Sans surprise, certains de ces feed-in tariffs sont à la baisse. Malgré les promesses de l’administration Cameron de lui donner un coup de pouce, les subventions à l’éolien marin baisseront de 10% au cours des 7 prochaines années (169 euros le mégawattheure en 2020).

Les tarifs des électrons produits par les turbines installées à terre ne diminueront, eux, que de 5% sur la même période. Les grands perdants sont, à l’évidence, les promoteurs de parc photovoltaïque: -20% entre 2014 et 2020.

Prometteuses, les énergies marines restent fortement subventionnées: 368 €/MWh produits par les centrales à vague ou les hydroliennes.

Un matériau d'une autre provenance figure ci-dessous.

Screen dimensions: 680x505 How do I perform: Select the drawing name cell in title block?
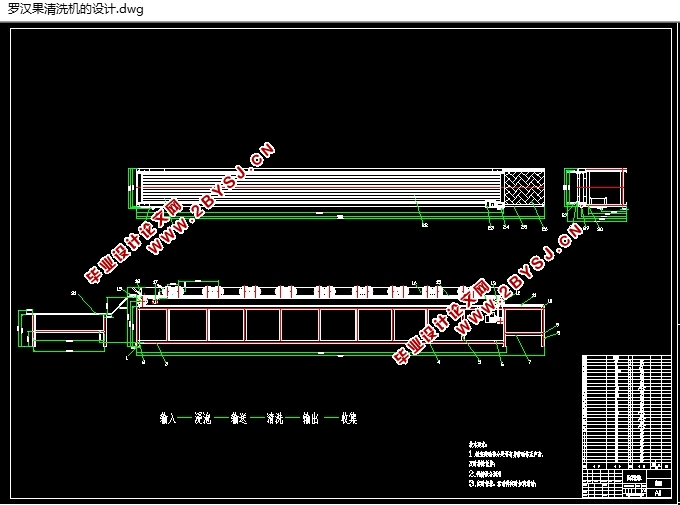[635, 478]
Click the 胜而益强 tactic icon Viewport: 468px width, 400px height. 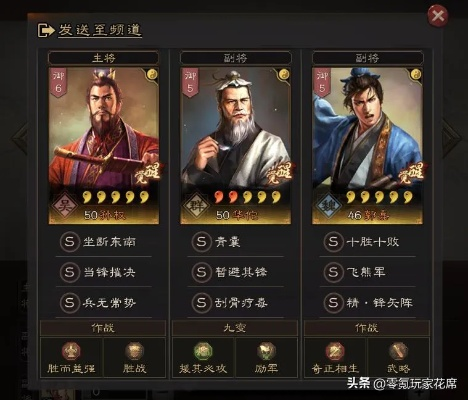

Londres souhaite aussi développer certaines valorisations énergétiques de la biomasse. Les tarifs de la méthanisation, de l’utilisation des biogaz resteront inchangés (entre 66 et 127 €/MWh). Tout comme celui de l’hydroélectricité: 120 €/MWh.

Au total, rappelle le DECC, les industriels devraient investir 40 milliards de livres (48 Md€) dans les énergies renouvelables d’ici 2020. Ce qui pourrait porter à 40 gigawatts la puissance «verte» installée: deux fois plus qu’aujourd’hui. Londres espère ainsi que le tiers de la consommation britannique d’énergie finale soit issu des ENR en 2020. Ce dont Bruxelles doute. A suivre.